Stored items:

☆ ☆ ☆

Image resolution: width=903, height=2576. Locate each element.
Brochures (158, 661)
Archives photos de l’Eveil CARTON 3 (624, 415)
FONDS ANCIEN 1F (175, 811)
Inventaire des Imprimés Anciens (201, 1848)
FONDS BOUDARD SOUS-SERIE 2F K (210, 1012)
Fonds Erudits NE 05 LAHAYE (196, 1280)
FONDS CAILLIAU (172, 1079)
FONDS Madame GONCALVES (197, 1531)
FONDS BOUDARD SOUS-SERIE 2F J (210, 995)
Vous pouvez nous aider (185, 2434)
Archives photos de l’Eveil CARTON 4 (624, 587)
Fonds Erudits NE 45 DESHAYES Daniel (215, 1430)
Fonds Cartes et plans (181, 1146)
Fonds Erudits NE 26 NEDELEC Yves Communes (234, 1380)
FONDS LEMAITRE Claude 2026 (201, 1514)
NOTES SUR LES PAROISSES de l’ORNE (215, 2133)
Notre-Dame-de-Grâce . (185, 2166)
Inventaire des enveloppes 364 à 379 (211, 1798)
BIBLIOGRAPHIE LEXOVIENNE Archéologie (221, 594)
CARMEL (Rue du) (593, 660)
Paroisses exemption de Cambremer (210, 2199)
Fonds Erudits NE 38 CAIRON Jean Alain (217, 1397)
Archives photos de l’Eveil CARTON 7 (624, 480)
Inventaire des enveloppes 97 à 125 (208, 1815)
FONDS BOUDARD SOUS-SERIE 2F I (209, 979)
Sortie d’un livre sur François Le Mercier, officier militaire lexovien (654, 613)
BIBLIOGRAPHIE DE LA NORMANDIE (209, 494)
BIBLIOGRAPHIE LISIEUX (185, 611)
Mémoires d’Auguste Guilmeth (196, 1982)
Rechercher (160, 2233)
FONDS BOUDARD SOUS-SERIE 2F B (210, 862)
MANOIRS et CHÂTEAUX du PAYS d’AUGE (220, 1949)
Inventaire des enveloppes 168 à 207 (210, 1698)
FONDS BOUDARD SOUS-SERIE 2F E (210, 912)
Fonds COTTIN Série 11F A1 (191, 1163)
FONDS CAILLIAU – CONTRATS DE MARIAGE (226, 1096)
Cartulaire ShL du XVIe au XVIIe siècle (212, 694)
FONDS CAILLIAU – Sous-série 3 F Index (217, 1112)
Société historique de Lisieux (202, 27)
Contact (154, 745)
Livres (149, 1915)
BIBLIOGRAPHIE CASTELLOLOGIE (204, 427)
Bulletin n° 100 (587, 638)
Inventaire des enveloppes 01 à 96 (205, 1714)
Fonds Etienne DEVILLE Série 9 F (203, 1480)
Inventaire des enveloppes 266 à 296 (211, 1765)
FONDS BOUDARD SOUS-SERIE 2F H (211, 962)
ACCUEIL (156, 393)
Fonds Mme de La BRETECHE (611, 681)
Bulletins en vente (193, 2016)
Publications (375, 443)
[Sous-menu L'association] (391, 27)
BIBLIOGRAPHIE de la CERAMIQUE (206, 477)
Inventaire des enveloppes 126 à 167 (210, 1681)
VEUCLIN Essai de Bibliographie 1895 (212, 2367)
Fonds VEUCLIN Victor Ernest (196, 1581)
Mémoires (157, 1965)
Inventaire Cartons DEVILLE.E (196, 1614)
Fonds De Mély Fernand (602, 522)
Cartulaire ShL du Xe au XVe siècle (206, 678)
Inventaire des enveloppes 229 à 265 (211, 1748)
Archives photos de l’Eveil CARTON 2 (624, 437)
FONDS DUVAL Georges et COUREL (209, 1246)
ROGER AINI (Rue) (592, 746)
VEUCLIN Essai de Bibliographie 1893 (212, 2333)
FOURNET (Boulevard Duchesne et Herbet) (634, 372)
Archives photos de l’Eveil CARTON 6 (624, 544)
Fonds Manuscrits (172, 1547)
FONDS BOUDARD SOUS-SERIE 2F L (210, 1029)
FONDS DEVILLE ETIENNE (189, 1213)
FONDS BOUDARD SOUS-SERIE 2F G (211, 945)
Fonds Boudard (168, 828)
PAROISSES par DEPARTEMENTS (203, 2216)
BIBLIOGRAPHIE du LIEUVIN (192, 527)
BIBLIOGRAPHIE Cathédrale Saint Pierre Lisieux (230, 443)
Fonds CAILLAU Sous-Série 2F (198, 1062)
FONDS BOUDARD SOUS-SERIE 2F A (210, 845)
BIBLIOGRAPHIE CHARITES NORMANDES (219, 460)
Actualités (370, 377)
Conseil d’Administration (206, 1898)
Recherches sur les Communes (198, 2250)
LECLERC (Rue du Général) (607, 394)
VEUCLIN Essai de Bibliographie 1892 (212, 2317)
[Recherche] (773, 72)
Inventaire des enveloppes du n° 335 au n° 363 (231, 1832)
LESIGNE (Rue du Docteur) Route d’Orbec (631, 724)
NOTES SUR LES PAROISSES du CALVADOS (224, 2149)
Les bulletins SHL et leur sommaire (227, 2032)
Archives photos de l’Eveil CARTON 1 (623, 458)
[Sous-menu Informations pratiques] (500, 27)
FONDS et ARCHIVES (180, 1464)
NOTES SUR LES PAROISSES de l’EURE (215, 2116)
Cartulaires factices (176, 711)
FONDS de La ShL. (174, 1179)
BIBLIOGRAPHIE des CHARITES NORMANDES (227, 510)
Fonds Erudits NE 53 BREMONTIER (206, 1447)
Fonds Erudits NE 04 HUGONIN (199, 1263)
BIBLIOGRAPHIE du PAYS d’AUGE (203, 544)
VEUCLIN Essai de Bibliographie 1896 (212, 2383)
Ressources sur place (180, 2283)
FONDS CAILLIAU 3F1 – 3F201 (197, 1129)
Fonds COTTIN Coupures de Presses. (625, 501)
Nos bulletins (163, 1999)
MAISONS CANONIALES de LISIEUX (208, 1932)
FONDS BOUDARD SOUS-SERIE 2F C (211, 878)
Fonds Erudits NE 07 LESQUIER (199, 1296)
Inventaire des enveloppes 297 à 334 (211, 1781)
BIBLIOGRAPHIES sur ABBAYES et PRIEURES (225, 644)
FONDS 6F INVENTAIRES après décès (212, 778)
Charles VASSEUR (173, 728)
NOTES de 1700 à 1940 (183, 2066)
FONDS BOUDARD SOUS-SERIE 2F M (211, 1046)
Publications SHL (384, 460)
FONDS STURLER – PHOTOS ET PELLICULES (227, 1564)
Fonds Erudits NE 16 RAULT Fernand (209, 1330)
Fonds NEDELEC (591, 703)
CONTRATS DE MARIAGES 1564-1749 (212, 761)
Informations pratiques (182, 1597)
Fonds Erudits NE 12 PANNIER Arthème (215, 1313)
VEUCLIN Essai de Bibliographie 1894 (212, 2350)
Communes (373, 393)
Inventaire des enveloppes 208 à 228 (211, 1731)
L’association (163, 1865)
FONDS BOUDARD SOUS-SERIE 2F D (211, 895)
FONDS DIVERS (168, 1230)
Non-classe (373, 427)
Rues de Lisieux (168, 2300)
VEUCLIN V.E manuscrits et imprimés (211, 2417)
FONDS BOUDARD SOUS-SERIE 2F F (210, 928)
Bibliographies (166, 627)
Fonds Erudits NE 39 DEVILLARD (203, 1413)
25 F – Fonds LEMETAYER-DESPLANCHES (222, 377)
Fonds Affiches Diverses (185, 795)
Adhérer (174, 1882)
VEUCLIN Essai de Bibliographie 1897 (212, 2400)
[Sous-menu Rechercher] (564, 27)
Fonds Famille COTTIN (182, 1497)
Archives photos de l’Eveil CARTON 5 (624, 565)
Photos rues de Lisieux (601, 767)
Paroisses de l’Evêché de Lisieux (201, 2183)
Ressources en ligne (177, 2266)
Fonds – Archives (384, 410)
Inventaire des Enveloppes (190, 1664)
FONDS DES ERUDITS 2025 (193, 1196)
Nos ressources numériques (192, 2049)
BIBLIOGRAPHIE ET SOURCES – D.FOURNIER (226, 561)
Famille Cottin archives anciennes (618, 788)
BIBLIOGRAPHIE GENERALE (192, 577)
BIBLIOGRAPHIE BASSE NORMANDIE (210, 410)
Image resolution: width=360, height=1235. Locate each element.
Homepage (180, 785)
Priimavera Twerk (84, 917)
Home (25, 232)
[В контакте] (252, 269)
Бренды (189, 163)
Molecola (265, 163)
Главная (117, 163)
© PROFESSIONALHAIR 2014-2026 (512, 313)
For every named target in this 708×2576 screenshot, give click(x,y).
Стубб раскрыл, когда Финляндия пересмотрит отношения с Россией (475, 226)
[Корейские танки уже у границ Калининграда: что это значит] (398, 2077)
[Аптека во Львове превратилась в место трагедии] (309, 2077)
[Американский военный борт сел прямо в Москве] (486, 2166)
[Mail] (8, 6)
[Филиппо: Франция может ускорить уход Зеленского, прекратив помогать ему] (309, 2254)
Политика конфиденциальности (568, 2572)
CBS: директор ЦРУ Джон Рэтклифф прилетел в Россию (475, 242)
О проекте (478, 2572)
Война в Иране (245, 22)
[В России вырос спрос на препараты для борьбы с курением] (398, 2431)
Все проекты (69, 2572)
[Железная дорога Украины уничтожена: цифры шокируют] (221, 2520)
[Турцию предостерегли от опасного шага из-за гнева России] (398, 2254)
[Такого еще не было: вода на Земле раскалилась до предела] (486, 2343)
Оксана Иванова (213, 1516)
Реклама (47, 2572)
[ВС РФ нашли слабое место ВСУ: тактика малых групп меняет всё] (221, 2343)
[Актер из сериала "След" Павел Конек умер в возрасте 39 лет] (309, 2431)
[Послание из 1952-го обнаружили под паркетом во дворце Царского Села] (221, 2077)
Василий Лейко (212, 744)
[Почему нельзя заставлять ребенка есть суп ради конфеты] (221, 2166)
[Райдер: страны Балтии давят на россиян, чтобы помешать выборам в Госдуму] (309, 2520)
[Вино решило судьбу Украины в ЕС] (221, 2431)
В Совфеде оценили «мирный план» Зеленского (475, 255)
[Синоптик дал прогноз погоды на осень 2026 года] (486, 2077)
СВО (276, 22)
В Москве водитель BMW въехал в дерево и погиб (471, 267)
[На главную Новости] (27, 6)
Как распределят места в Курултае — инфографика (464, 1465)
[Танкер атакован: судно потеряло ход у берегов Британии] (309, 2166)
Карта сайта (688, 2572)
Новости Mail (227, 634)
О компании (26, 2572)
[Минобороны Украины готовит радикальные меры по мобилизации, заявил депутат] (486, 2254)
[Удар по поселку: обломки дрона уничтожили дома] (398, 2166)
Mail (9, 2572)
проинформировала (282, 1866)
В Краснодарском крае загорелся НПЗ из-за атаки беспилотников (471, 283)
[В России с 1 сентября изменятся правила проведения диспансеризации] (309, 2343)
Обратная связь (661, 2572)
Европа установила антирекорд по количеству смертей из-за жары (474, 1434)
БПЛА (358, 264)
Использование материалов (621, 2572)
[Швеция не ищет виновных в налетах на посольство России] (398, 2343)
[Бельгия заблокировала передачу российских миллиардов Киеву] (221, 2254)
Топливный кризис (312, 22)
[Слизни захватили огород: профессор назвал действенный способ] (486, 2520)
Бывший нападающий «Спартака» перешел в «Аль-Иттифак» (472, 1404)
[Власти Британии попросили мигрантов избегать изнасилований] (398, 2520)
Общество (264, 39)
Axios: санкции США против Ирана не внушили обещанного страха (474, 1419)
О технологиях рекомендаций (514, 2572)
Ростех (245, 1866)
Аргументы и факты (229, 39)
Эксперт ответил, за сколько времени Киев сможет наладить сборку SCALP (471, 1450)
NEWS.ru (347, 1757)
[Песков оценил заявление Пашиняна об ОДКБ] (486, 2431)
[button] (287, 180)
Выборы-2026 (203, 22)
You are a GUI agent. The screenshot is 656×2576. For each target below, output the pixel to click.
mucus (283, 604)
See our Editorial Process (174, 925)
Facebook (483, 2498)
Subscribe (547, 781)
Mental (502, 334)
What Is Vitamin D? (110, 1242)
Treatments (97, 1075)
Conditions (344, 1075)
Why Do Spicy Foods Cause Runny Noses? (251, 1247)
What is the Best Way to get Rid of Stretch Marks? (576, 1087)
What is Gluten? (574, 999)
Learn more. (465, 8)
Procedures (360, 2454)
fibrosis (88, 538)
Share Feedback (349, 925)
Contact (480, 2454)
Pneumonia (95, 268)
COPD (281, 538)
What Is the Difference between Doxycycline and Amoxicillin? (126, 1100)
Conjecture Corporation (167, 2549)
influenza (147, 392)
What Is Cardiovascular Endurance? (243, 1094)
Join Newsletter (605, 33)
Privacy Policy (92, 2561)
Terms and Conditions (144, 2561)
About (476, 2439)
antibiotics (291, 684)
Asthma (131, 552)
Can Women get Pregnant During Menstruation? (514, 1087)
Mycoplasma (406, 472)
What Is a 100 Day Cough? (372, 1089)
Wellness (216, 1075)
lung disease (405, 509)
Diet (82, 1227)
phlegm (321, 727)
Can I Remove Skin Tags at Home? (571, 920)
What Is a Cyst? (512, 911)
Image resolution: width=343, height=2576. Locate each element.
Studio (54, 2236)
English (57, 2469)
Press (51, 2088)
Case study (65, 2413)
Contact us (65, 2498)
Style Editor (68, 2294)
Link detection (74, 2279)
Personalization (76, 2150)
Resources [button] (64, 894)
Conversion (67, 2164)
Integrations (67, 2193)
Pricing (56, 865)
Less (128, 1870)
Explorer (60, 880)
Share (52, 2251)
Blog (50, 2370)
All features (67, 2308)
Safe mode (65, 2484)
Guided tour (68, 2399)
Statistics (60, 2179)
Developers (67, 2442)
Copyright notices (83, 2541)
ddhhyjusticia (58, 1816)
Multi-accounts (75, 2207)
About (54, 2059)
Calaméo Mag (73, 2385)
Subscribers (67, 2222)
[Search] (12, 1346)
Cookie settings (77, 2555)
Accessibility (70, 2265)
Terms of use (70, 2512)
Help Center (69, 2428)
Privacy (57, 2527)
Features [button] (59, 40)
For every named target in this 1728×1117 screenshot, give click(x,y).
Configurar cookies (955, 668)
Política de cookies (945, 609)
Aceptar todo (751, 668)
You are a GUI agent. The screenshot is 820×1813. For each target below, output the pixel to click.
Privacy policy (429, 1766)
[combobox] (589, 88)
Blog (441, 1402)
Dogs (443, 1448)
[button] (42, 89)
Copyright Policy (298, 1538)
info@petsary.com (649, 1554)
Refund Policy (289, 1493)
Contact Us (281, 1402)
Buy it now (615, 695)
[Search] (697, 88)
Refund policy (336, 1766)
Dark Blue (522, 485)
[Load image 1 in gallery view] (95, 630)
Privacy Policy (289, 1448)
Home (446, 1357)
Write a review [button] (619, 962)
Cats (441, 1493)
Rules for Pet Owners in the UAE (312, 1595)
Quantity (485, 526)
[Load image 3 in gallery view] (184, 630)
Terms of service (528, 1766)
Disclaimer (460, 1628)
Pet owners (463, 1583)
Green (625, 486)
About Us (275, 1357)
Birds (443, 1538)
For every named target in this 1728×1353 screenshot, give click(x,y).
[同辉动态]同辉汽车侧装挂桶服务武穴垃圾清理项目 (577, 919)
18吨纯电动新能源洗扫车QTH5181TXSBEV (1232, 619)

☆ ☆ ☆

◆ PROBLEM DETAILS
Copy the entries above exactly, but only from the line holding "Style Editor (68, 2294)" through the line holding "ddhhyjusticia (58, 1816)", both included.

◆ REPLY TO THE EXERCISE
Style Editor (68, 2294)
Link detection (74, 2279)
Personalization (76, 2150)
Resources [button] (64, 894)
Conversion (67, 2164)
Integrations (67, 2193)
Pricing (56, 865)
Less (128, 1870)
Explorer (60, 880)
Share (52, 2251)
Blog (50, 2370)
All features (67, 2308)
Safe mode (65, 2484)
Guided tour (68, 2399)
Statistics (60, 2179)
Developers (67, 2442)
Copyright notices (83, 2541)
ddhhyjusticia (58, 1816)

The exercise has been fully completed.